FC 17-09IF PERSISTENT HPV INFECTION CAUSES DISEASE, WHY ARE WE NOT MEASURING IT?

09. HPV screening
L. Vaughan 1, J. Andrews 1, D. Malinowski 1, V. Parvu 1, J. Harris 1, B. Faherty 1, A. Fakner 1, K. Zheng 1, T. Garner 1, W. Nussbaumer 1.
1BD Diagnostics, Sparks, Maryland (United States)

Background / Objectives

There is universal agreement that HPV is required for the development of cervical disease and that HPV-induced disease is associated with a persistent HPV infection.  The introduction of organized cervical cytology screening programs has resulted in a marked reduction in cervical cancer morbidity and mortality.  Here, the relative insensitivity of cytology to detect disease was offset by the serial nature of the screening paradigm, where disease [resulting from persistent infection(s)] was often detected over several screening rounds.  Many countries are now shifting to primary HPV screening using extended screening intervals.  As we embark on this transition, the irony is that we seem to be ignoring some basic first principles of cervical cancer screening, namely the ability to monitor persistent HPV infection directly using extended genotyping (beyond HPV 16/18).  


Methods

Here we argue that extended genotyping information provides a unique and necessary insight into a woman’s risk for developing disease:

1. It enables the physician to detect persistent infections which have a higher disease risk
2. It can guide management decisions, especially in short-term follow up scenarios
3. It enables comprehensive test of cure to be performed on treated women
(not just for HPV 16/18)
4. It can identify non-HPV16/18 types with an increased CIN3 risk (e.g.

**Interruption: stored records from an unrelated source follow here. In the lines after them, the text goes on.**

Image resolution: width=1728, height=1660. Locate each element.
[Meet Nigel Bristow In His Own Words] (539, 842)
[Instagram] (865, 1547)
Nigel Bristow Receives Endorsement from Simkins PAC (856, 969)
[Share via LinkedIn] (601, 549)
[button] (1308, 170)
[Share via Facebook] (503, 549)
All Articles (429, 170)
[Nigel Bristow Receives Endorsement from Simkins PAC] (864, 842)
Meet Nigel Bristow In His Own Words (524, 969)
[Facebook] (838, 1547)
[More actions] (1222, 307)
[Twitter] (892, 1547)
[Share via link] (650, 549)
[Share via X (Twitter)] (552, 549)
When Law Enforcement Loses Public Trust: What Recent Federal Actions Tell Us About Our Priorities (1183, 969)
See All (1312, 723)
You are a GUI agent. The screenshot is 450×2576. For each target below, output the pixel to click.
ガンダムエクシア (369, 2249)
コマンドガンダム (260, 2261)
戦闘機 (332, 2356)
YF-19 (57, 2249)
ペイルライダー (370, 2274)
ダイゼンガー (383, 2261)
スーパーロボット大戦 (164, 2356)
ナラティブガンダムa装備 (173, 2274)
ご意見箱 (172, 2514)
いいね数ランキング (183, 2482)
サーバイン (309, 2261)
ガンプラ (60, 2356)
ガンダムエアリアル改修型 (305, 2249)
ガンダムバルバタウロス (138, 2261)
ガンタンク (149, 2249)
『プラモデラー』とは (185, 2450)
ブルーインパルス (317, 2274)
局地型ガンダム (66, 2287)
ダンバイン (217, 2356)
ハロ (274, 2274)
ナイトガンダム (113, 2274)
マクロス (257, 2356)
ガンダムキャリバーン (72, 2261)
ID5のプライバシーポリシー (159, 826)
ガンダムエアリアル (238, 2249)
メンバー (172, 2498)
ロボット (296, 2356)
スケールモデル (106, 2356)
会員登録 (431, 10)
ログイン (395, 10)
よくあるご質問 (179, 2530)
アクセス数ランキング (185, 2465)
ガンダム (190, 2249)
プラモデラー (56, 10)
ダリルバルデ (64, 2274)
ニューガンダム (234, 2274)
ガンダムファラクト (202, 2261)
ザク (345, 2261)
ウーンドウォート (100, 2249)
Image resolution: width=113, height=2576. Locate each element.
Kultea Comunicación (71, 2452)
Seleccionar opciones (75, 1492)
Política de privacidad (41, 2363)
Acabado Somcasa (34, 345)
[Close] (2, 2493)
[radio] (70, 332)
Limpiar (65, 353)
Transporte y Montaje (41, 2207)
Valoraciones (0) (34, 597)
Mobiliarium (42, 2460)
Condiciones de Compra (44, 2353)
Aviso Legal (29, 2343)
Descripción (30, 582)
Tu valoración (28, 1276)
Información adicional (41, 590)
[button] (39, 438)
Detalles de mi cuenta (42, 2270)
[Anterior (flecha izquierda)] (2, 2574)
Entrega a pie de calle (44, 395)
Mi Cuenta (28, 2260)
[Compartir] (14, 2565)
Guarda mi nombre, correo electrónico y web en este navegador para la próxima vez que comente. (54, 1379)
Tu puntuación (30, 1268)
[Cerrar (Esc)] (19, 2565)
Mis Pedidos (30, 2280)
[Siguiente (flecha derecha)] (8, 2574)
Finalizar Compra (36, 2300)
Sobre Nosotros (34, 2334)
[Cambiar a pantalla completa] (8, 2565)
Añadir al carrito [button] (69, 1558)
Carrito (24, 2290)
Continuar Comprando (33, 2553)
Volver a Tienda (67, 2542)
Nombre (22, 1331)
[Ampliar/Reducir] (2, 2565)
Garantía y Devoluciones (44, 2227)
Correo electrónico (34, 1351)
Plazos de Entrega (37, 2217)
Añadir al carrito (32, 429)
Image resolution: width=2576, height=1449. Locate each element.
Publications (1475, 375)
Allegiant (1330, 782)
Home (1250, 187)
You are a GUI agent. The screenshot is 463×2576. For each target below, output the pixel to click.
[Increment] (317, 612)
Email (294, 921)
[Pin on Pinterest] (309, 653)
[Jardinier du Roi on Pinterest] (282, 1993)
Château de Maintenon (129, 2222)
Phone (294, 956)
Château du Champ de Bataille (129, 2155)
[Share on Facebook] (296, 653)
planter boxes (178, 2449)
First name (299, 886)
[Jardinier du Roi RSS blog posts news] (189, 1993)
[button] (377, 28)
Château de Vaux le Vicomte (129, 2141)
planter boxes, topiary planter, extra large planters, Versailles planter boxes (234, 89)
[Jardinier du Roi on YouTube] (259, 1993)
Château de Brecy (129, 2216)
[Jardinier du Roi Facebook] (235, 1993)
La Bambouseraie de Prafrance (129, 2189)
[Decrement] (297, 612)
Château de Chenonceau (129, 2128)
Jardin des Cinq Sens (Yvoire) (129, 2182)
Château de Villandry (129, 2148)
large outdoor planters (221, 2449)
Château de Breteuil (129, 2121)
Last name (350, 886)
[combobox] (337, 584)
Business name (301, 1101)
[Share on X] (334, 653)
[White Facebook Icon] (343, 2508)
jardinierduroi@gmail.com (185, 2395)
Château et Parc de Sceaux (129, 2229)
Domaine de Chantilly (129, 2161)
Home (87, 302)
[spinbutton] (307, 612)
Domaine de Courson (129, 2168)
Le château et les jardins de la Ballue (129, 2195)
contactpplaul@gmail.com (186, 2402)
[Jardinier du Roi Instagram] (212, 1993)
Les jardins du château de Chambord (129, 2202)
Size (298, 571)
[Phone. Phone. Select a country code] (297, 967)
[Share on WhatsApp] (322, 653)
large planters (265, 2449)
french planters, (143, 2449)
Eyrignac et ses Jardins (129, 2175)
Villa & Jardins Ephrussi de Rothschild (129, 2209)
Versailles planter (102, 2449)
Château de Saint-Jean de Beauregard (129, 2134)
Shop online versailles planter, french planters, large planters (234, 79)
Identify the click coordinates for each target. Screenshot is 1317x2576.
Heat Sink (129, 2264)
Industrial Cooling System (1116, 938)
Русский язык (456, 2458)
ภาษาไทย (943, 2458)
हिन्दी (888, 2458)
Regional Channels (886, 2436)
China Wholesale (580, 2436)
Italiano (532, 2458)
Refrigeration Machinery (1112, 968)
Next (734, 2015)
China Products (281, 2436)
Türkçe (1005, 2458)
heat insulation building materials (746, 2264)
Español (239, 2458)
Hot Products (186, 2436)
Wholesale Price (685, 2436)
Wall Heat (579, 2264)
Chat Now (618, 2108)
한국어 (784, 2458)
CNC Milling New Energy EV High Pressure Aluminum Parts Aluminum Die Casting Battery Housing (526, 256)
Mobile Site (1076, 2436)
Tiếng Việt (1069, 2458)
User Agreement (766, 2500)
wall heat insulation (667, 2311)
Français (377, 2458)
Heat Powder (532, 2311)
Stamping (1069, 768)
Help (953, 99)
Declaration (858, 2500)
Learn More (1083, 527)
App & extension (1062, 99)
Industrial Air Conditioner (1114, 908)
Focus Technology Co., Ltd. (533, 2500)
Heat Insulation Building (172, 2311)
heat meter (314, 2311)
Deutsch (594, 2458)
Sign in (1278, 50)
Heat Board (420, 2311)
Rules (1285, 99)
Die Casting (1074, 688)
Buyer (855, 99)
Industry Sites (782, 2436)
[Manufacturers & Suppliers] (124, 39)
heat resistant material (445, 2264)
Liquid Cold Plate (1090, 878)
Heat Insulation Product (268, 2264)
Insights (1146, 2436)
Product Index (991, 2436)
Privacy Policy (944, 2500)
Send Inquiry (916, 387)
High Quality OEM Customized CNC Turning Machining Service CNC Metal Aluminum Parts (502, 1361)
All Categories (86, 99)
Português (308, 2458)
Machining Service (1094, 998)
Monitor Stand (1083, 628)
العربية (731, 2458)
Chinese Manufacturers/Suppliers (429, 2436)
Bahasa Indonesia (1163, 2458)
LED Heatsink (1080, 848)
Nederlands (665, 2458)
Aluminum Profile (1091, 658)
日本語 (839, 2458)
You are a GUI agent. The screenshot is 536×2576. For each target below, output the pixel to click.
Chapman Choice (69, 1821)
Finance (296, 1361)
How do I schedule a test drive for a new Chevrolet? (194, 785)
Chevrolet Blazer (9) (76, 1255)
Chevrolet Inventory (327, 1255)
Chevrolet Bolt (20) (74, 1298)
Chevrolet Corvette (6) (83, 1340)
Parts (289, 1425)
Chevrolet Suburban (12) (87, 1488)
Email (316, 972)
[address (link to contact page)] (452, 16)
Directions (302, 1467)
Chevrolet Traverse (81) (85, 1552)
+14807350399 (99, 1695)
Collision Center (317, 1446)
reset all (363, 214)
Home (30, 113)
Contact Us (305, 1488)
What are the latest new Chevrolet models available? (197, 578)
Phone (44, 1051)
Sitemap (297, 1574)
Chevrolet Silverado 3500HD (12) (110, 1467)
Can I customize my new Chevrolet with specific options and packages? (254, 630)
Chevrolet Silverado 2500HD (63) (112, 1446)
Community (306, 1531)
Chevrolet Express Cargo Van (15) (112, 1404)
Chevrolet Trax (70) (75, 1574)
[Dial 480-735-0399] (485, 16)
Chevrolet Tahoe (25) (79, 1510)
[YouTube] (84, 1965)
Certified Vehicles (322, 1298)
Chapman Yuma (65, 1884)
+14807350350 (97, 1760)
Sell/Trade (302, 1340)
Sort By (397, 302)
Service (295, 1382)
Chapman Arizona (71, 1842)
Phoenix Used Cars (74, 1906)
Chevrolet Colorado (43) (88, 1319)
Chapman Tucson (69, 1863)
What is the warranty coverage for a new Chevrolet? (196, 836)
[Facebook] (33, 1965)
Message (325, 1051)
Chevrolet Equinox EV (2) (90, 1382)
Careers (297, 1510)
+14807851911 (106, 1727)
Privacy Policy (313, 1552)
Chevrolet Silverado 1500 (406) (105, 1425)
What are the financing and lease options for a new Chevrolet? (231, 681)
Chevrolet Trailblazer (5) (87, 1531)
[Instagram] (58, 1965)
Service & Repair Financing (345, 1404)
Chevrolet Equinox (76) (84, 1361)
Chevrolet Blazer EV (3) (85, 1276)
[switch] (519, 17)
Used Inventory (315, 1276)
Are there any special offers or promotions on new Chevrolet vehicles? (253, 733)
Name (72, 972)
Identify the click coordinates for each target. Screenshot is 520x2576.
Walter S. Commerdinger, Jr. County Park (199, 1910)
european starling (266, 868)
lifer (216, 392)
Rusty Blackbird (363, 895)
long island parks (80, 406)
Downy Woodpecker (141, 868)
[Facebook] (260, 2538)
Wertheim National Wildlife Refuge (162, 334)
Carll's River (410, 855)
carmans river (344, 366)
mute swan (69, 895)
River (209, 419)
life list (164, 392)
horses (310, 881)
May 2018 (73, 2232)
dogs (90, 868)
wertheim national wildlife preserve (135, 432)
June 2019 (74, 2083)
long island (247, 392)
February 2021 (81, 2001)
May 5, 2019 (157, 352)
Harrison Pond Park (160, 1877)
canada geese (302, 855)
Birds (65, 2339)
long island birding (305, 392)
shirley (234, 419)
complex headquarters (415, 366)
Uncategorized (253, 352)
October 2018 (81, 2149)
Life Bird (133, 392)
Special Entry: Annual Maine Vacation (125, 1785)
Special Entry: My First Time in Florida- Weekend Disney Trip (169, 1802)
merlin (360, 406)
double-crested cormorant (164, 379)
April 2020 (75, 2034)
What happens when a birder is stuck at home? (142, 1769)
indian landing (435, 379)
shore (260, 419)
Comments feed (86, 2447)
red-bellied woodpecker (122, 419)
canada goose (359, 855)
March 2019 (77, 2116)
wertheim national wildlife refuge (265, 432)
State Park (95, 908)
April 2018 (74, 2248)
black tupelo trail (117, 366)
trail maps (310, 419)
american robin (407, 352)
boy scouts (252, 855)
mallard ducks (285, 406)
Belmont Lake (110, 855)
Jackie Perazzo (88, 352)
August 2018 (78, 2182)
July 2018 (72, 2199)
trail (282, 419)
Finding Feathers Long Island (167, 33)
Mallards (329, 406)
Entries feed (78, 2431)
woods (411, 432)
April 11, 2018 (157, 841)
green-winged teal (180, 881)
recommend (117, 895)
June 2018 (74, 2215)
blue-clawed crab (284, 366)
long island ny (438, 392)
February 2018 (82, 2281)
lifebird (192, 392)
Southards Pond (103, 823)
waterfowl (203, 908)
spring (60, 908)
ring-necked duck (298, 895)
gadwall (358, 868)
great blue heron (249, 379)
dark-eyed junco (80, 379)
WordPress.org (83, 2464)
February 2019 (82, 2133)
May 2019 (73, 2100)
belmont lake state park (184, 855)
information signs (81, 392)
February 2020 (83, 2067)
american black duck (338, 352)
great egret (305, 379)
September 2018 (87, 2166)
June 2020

HPV 31, 33 and 45) versus just recording “other-high-risk” infections, enabling them to be tracked over time
5. It provides critical information for downstream “risk-based colposcopy” follow up
6. It provides important information on vaccinated women with reduced HPV16/18 disease burden

We illustrate these points using data from the BD Onclarity™ PMA and CE Mark trials and examples from recently published literature.  We also demonstrate that extended genotyping overcomes one of the primary deficiencies of the 12-other HPV pool screening approach, namely the inability to accurately assess a patient’s CIN3 risk due to masking (when 2 or more HPV types with different absolute risks result in a pooled average risk that is an underestimate of the highest individual genotype risk).  


Results

Conclusion

We conclude that extended genotyping permits an expansion of HPV testing to include all elements of risk management: (i) the detection of prevalent CIN3+ disease; (ii) estimating the 3-year risk for future CIN3+; and (iii) permitting unambiguous detection of persistent infections as another indicator of clinical risk.